In an interview with The New Times, John Mpunga, the Litigation and Investigation Specialist at RPPA, explained that most of the companies that have been blacklisted were penalized mostly for poor performance, non-execution of contracts, or providing false information during the tendering process.
Commenting on the reasons and procedures, he explained that the legal basis for blacklisting is established under public procurement laws including the 2007 law on public procurement, which was amended in 2013 and repealed in 2018.
The current governing framework is a November 2022 law.
“The 105 companies were sanctioned based on the 2018 law governing public procurement and the 2022 law governing public procurement,” he explained.
The data available on the E-Umucyo system, the duration of blacklisting the 105 companies ranges from one year to a maximum of seven years.
Mpunga pointed out that, under Article 176 of the 2018 law, a company may be debarred for seven years for offenses such as providing false information about its capacity or documents, violating procurement laws to obtain a contract, or using a fake contract to apply for a bank loan.
Other reasons for the seven-year disqualification include failing to pay employees or suppliers, changing a registered address without notifying the contracting authority, or a consultant being responsible for significant errors in a study during its implementation. Under the same law a company can be blacklisted for five years for collusion to disrupt fair competition, submitting fraudulently inflated prices, or disclosing confidential tender information during or after contract execution.
Mpunga also noted that the same law outlines cases where a company can be permanently banned from participating in public procurement.
He pointed to, for example, a bidder “who is debarred for the second time or who enters into a contract while he or she is debarred; and any company debarred and which uses fraudulent means to evade sanctions imposed on it to continue participating in public procurement in the debarment period.
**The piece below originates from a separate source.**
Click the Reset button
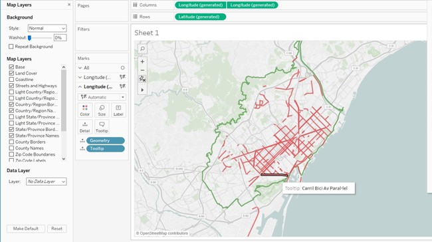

Under the law enacted in 2022, a successful bidder who performs poorly, fails to meet quality standards, or does not execute the contract for reasons unrelated to the procuring entity may be debarred for one year. They may also face an administrative fine of five percent of the contract’s value, and the contract will be terminated.
The new law outlines additional measures depending on the specific case.
Importantly, it also specifies five reasons that can result in a permanent ban from participating in public procurement.
Speaking on the implications of blacklisting, Mpunga stated: “The first implication is that a blacklisted company cannot participate in public procurement until it has served its sanction.
“However, a company that had signed a contract before being blacklisted continues to execute until the end of the contract, but there cannot be a renewal of the contract for the blacklisted company.”
On whether these companies are taken to court for breach of contract, he clarified that blacklisting is an administrative process, independent of court proceedings.
“This is because it is only an administrative procedure, contrary to court proceedings. However, parties to the contract are free to take their contractual issue to the court if the need so necessitates.”
For companies blacklisted for providing false information, including forgery, Mpunga said such cases are forwarded to the prosecution for potential criminal investigation.
“Since the introduction of the blacklisting system, its overall impact has been the improvement of execution of the procurement contract and fraudulent practices has been significantly reduced due to the fear of facing the sanctions.”
Regarding reforms, he stated that procurement law is dynamic and evolves as needed.
Ever since the first law, in 2007, reforms followed in 2013, 2018, and most recently in 2022.
“The reforms concerning the blacklisting mainly relate to development of the e-procurement system where identifying and detecting these violations of procurement law will be simplified. With the second version of Umucyo e-procurement, the tracking of violations to ensure accountability and compliance will be simplified.”